Aim of the exercise -
Please return only the lines from the one holding "Screen dimensions: 593x330" through the one holding "This screenshot has height=188, width=300.", exactly as they appear in the records below, both ends included.

====

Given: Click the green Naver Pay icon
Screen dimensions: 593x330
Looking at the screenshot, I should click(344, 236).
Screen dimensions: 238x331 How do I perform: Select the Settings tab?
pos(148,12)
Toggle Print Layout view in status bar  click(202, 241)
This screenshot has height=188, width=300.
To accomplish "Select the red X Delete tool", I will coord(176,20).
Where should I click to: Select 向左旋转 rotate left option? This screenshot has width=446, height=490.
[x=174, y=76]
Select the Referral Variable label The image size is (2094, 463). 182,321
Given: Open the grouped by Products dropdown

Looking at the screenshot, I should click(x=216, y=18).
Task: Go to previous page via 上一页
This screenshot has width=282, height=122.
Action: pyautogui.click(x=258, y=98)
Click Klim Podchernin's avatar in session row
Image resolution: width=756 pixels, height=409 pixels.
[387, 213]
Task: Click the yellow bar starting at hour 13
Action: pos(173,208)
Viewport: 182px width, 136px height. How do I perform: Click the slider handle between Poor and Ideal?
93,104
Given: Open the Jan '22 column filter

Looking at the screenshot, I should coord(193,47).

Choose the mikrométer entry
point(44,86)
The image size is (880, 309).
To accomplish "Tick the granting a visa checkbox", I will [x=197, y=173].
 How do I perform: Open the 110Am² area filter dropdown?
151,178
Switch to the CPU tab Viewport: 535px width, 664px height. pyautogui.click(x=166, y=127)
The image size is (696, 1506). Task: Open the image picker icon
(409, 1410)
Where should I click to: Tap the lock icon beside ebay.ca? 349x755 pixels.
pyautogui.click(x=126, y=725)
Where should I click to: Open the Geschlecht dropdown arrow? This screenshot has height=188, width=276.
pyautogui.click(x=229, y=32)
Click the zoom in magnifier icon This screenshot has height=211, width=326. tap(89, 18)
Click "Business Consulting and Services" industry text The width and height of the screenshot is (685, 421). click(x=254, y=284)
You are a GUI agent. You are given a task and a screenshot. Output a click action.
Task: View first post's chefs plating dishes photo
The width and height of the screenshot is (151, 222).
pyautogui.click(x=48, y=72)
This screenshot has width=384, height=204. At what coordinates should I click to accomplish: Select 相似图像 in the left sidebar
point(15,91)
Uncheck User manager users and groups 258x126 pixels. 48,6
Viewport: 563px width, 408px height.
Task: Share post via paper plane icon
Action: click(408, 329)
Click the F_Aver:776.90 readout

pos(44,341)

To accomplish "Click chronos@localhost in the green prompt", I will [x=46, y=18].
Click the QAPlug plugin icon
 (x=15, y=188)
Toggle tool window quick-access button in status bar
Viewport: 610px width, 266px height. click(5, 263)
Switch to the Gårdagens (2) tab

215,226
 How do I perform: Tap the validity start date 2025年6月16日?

====

Result -
Screen dimensions: 593x330
Looking at the screenshot, I should click(344, 236).
Screen dimensions: 238x331 How do I perform: Select the Settings tab?
pos(148,12)
Toggle Print Layout view in status bar  click(202, 241)
This screenshot has height=188, width=300.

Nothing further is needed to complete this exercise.